# Shooting Clay Ammo



## Dayhiker (Mar 13, 2010)

Okay. Every day for the past 5 days I have taken to going out to the back yard with my morning coffee and shooting off about 25-30 rounds and keeping count. I'm doing this for another member who asked me if I'd see how many shots I got from a bandset he made. . .
Well, while I was at it this morning, I decided to make a quick video about shooting clay ammo at a chalk-drawn target with my little pocket shooter, then showing how easy it washes off.
Only thing is: I forgot I hadn't gotten dressed yet!









So here I am in all my slovenly glory.


. . . After you finish laughing, I hope you noticed how you can record your grouping like with a paper target. I think I had stage fright or something cuz I can actually shoot better that this. This was from about 8 or 10 yards back.
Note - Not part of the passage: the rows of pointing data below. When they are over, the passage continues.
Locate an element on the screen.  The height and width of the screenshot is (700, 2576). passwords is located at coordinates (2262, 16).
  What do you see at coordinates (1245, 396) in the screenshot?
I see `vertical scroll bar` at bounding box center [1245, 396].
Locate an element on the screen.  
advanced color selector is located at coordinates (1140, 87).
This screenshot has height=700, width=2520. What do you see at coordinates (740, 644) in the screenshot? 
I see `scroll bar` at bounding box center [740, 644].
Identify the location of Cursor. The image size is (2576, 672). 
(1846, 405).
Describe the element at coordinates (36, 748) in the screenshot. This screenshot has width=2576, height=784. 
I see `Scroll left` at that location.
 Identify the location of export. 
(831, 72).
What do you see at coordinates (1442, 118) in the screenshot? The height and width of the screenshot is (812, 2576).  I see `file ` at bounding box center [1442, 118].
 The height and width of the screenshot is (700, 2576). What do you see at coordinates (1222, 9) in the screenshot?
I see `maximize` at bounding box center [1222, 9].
But I think the grouping shows that the balls were flying pretty straight. Also, see how easy you can clean up? Good setup for city dwellers I say.

Thanks for looking.

P.S. I really am a LOT more handsome than this.


----------



## Skit Slunga (Apr 14, 2010)

Dayhiker said:


> Okay. Every day for the past 5 days I have taken to going out to the back yard with my morning coffee and shooting off about 25-30 rounds and keeping count. I'm doing this for another member who asked me if I'd see how many shots I got from a bandset he made. . .
> Well, while I was at it this morning, I decided to make a quick video about shooting clay ammo at a chalk-drawn target with my little pocket shooter, then showing how easy it washes off.
> Only thing is: I forgot I hadn't gotten dressed yet!
> 
> ...


You are dressed as a stick leaning on what appears to be a furnace filter... strange people here on the forum


----------



## Dayhiker (Mar 13, 2010)




----------



## hawk2009 (Dec 30, 2009)

Click on the picture another box opens and the video plays


----------



## Brooklyn00003 (Feb 28, 2010)

Good video ,its nice to see slingshooting.
Ohh you just need to move the circle so the shots would be on the middle hehe.


----------



## Skit Slunga (Apr 14, 2010)

hawk2009 said:


> Click on the picture another box opens and the video plays


T'ja! Ah noes







but what phun izzit if ya can't tease just a wee witto bit?


----------



## A+ Slingshots (Jan 22, 2010)

Would have never know it was your pajamas if you hadn't said.







I don't look any better most all the time and they are my regular clothes!!!


----------



## Melchior (Dec 27, 2009)

Clay ammo is great! I love it for shorter ranges. Thanks for the video.


----------